[TASK INPUT Boundary: Start]
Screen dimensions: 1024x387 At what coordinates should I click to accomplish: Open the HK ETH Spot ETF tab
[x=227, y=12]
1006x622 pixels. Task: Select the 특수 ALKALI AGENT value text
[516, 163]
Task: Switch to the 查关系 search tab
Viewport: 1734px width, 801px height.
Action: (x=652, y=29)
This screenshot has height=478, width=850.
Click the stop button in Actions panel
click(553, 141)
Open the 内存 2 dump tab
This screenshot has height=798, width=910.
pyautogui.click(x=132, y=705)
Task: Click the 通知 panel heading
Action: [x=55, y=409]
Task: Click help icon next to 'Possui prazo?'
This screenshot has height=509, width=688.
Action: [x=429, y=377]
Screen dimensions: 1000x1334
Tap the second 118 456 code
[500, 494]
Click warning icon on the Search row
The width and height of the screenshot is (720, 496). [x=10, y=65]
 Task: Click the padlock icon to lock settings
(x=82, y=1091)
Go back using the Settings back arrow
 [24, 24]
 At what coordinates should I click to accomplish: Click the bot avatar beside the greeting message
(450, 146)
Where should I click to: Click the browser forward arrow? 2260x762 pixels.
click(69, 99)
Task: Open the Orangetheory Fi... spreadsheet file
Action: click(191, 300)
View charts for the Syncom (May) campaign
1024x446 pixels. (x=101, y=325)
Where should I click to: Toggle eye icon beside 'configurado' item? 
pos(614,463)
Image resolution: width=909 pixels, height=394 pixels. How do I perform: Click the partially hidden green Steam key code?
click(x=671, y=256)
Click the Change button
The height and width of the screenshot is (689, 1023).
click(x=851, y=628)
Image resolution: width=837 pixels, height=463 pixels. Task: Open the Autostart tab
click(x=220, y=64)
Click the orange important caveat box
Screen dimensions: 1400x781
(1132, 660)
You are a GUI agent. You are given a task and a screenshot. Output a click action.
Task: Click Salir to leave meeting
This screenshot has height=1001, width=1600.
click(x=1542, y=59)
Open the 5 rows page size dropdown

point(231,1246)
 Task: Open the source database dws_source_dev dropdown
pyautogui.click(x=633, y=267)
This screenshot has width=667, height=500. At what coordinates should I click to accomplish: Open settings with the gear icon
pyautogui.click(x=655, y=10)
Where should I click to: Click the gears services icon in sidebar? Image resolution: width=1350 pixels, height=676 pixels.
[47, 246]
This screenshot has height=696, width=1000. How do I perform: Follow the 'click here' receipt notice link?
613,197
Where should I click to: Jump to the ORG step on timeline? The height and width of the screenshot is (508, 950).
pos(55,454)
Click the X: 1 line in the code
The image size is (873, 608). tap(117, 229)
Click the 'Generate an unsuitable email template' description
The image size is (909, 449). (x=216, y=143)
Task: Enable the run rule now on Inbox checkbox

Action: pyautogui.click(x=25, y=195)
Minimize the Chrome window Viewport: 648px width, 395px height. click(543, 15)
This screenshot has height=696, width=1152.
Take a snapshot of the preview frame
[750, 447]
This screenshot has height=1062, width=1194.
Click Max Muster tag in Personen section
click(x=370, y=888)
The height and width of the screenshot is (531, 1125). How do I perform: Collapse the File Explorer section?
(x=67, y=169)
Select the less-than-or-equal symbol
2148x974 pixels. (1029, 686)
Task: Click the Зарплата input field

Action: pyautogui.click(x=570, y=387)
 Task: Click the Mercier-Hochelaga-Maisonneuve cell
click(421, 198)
[TASK INPUT Boundary: End]
• WHAT YOU ARE ASKED TO DO
Every line above has to be restated word for word.

• EXERCISE SOLUTION
Screen dimensions: 1024x387 At what coordinates should I click to accomplish: Open the HK ETH Spot ETF tab
[x=227, y=12]
1006x622 pixels. Task: Select the 특수 ALKALI AGENT value text
[516, 163]
Task: Switch to the 查关系 search tab
Viewport: 1734px width, 801px height.
Action: (x=652, y=29)
This screenshot has height=478, width=850.
Click the stop button in Actions panel
click(553, 141)
Open the 内存 2 dump tab
This screenshot has height=798, width=910.
pyautogui.click(x=132, y=705)
Task: Click the 通知 panel heading
Action: [x=55, y=409]
Task: Click help icon next to 'Possui prazo?'
This screenshot has height=509, width=688.
Action: [x=429, y=377]
Screen dimensions: 1000x1334
Tap the second 118 456 code
[500, 494]
Click warning icon on the Search row
The width and height of the screenshot is (720, 496). [x=10, y=65]
 Task: Click the padlock icon to lock settings
(x=82, y=1091)
Go back using the Settings back arrow
 [24, 24]
 At what coordinates should I click to accomplish: Click the bot avatar beside the greeting message
(450, 146)
Where should I click to: Click the browser forward arrow? 2260x762 pixels.
click(69, 99)
Task: Open the Orangetheory Fi... spreadsheet file
Action: click(191, 300)
View charts for the Syncom (May) campaign
1024x446 pixels. (x=101, y=325)
Where should I click to: Toggle eye icon beside 'configurado' item? 
pos(614,463)
Image resolution: width=909 pixels, height=394 pixels. How do I perform: Click the partially hidden green Steam key code?
click(x=671, y=256)
Click the Change button
The height and width of the screenshot is (689, 1023).
click(x=851, y=628)
Image resolution: width=837 pixels, height=463 pixels. Task: Open the Autostart tab
click(x=220, y=64)
Click the orange important caveat box
Screen dimensions: 1400x781
(1132, 660)
You are a GUI agent. You are given a task and a screenshot. Output a click action.
Task: Click Salir to leave meeting
This screenshot has height=1001, width=1600.
click(x=1542, y=59)
Open the 5 rows page size dropdown

point(231,1246)
 Task: Open the source database dws_source_dev dropdown
pyautogui.click(x=633, y=267)
This screenshot has width=667, height=500. At what coordinates should I click to accomplish: Open settings with the gear icon
pyautogui.click(x=655, y=10)
Where should I click to: Click the gears services icon in sidebar? Image resolution: width=1350 pixels, height=676 pixels.
[47, 246]
This screenshot has height=696, width=1000. How do I perform: Follow the 'click here' receipt notice link?
613,197
Where should I click to: Jump to the ORG step on timeline? The height and width of the screenshot is (508, 950).
pos(55,454)
Click the X: 1 line in the code
The image size is (873, 608). tap(117, 229)
Click the 'Generate an unsuitable email template' description
The image size is (909, 449). (x=216, y=143)
Task: Enable the run rule now on Inbox checkbox

Action: pyautogui.click(x=25, y=195)
Minimize the Chrome window Viewport: 648px width, 395px height. click(543, 15)
This screenshot has height=696, width=1152.
Take a snapshot of the preview frame
[750, 447]
This screenshot has height=1062, width=1194.
Click Max Muster tag in Personen section
click(x=370, y=888)
The height and width of the screenshot is (531, 1125). How do I perform: Collapse the File Explorer section?
(x=67, y=169)
Select the less-than-or-equal symbol
2148x974 pixels. (1029, 686)
Task: Click the Зарплата input field

Action: pyautogui.click(x=570, y=387)
 Task: Click the Mercier-Hochelaga-Maisonneuve cell
click(421, 198)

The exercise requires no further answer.